From the first time I met Arvind Kejriwal and Anna Hazare, I found myself unimpressed by the Lokpal idea. This was before Anna was arrested and before the Ramleela hunger strike that made him so famous and started an anti-corruption movement across the country. It was at a panel discussion organised by Rahul Kanwal for Headlines Today in Delhi’s Kamani auditorium. The hall was filled with the supporters of Anna’s movement who jeered and screeched abuses every time I tried to point out that a new law would make no difference to the levels of corruption. When I drew their attention to China, not having been able to control corruption despite the corrupt officials being sentenced to death, the jeering got so aggressive that we had to stop recording the program while Kejriwal tried to calm down his supporters. I mention this only to emphasise that I have been a conscientious objector from day one, and hence it is not that now, when the Lokpal Bill is about to become a law that I have realised that it is a bad idea.
Recently, I have been trolled by Twitterati for speaking up too late.
In any case, there is no room left for the conscientious objectors as we now have a situation in which Rahul Gandhi and Anna Hazare are writing letters to each other congratulating themselves on the new law while the BJP is trying its best to take some credit for itself. So why are so many political parties in agreement on the setting up of theLokpal? Why is the bill being passed in such haste just before a general election? Could it be because most politicians know that it will make no difference at all on the corruption front? I believe this is the reason and let me explain why.
India’s laws for punishing corrupt officials are already very strong as is evident from the large number of Ministers and higher officials who found themselves packed off to Tihar Jail for their involvement in the 2G licenses scam. And, let us not forget Suresh Kalmadi who went to jail for his role in the Commonwealth Games scandal. It is not that the laws are not strong enough, but there is no point in having tough laws if the justice system continues to work at the pace of a bullock cart. In countries with more efficient justice system, it does not take decades for a case to be decided. In India, it took more than twenty years for the terrorists responsible for the 1993 bombings in Mumbai to be brought to justice. In the case of Ajmal Kasab, things moved faster but the men who planned the 26/11 attacks remain free and unpunished. Why is it that India is incapable even of doing to Hafiz Saeed what the United States did to Osama bin Laden?

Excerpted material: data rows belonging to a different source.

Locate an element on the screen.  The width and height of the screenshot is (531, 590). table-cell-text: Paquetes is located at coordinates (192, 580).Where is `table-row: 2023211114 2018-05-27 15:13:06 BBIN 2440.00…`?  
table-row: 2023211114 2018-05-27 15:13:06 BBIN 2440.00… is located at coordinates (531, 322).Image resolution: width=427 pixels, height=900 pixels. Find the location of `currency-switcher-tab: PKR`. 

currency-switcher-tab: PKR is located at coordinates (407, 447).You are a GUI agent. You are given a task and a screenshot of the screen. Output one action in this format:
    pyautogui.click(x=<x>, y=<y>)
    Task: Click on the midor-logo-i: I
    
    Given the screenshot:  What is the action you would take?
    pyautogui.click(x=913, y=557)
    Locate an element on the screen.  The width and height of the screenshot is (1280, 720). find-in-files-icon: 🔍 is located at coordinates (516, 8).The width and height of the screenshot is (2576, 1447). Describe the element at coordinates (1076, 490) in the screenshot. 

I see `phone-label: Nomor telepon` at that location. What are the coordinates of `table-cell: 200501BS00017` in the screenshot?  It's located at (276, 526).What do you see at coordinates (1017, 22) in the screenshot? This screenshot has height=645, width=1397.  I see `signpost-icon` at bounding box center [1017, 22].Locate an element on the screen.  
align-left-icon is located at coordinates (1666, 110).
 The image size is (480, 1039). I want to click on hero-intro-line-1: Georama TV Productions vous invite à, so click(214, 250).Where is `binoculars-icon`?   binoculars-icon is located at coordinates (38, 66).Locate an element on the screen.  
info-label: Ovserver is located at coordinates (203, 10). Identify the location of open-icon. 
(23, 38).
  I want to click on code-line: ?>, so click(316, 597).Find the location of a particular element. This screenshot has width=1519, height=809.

These are the things I bring up only to point out that a justice system that takes this long to punish terrorists will naturally be more lax when it comes to the corrupt officials. That is our real problem. When Kejriwal was asked about the need for a Lokpal in a recent television interview, he said that the Lokpal would make a difference because it would be a better institution than the institutions that currently handle corruption cases in India. How can he guarantee this? Will it not be the same petty officials that will work for the Lokpal as they work today for the CVC and the Enforcement Department of the Finance Ministry?
Having had some dealings with these enforcement officials on more than one occasion, I would like to tell you that they are so puffed up with their power that they trample on the basic fundamental rights of those whom they suspect of economic offences. They treat suspects as guilty till proven innocent. On top of this, there is the matter of their personal corruption. Cursory inquiries in business circles in Mumbai is all you need to find out how much money is paid to bribe officials of the income tax department. Nobody can do anything to stop this either because any attempt to bring these officials to book usually causes them to target you even more. So just think what is likely to happen when they transfer their duties to a new institution that gives them even more powers of search, seizure and punishment.
The Lokpal idea was thought up by a group of self-righteous individuals whose contempt for institution building was reflected in their original demand to have only Magsaysay award winners on the Lokpal board. Institutions are built by systems being put in place and not by high-minded individuals but those who have never had anything to do with governance, cannot know this. Nor can they know that democracy is not deepened by going to the people every time you want to make a decision about something. It is deepened when better people get elected to legislatures and when these elected representatives are held to account for the things they do and not do. If Arvind Kejriwal took up the responsibility of forming a Government in Delhi with support from the Congress, he would discover very soon that it is simply not possible to make laws or govern at all if he continues to go back to the people. Could he be doing this at the moment because he knows how difficult it will be to live up to his high principles once he becomes the Chief Minister of Delhi?
It is India’s misfortune that the mainstream political parties have acquired such a bad reputation for venality and corruption that they are trying to redeem themselves by passing a law, this will do no more than adding another layer of bureaucracy to a system already slowed down by red tape. It is India’s misfortune that what could be the final session of the Lok Sabha, is going to be wasted on making laws of dubious merit. Keep in mind that it is not just the Lokpal Bill that the Government is so keen to push through, but the even more dubious Communal Violence Bill. Once again, it is a completely useless new law because when there is communal violence, it is the absence of law and not the quality of law and order which is the problem. What more can be said than that the sooner we have a general election the better it will be for India.